__Problem to solve__: In the records below, the lines from the one with "Instruction: Retweet the" through the last are to be printed exactly, and nothing else.

Collected data entries:
--
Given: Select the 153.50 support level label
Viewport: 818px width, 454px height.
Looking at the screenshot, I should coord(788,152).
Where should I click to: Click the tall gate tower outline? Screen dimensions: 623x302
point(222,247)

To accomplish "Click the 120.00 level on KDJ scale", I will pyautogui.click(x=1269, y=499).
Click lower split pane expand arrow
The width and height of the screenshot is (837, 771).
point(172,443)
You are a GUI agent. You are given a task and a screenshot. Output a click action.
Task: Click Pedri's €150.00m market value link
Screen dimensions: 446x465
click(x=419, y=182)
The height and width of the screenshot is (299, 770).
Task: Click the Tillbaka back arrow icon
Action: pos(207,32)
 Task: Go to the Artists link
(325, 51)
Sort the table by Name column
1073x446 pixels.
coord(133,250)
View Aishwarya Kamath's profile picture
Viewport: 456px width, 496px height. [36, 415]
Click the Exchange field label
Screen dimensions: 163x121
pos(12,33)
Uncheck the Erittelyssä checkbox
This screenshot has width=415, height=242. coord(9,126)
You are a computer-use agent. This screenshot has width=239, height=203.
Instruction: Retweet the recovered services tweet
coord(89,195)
--
__Written reply__:
Instruction: Retweet the recovered services tweet
coord(89,195)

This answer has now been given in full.